Scientificamente si chiama nebbia quell’ammasso di goccioline di un diametro di qualche millesimo di millimetro (5/10 micron), e quindi leggerissime, che si formano in prossimità del suolo per condensazione di vapore d’acqua, diminuendo la visibilità. Secondo l’Organizzazione meteorologica mondiale, l’espressione nebbia si applica quando la visibilità è inferiore ai mille metri. Un banco di nebbia o un mare di nebbia.

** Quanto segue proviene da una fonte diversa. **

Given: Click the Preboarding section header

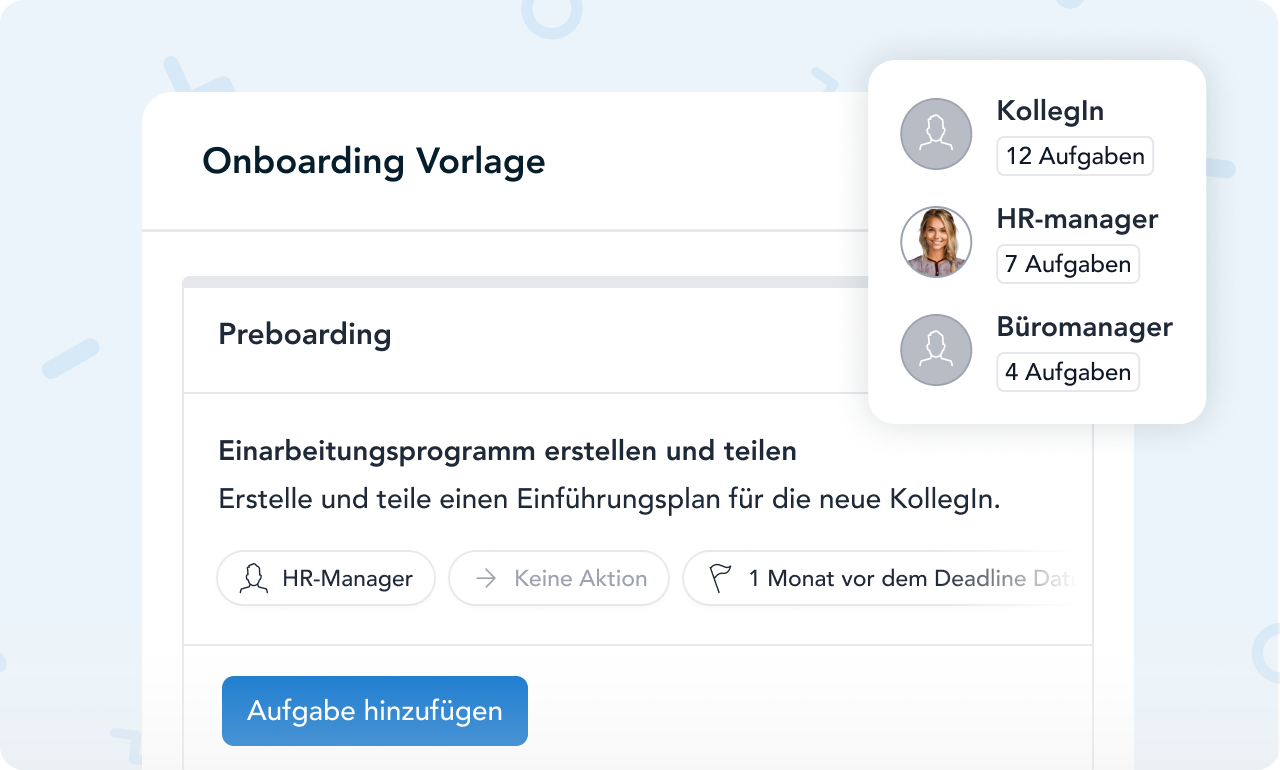Looking at the screenshot, I should click(x=305, y=334).
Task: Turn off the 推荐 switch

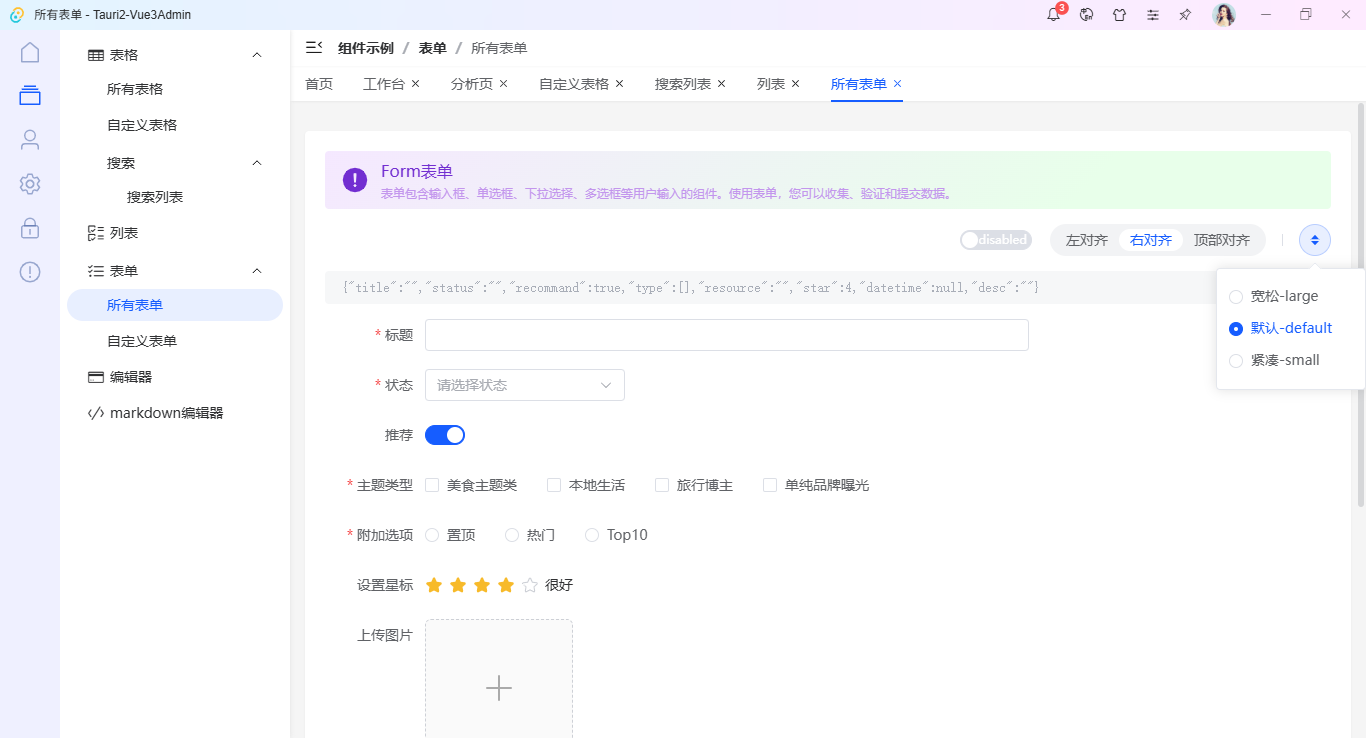Action: (x=444, y=434)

Molti scatti fotografici e tante poesie (da Carducci a Pascoli) immortalano suggestione, romanticismo o malinconia della nebbia. Certo, se con la nebbia si può perfino sognare o fantasticare, spesso quando è persistente quel vapore denso e umido è un fenomeno atmosferico fastidioso, pericoloso, fino a diventare “killer”, come si legge nei titoli dei quotidiani, quando è causa di incidenti mortali.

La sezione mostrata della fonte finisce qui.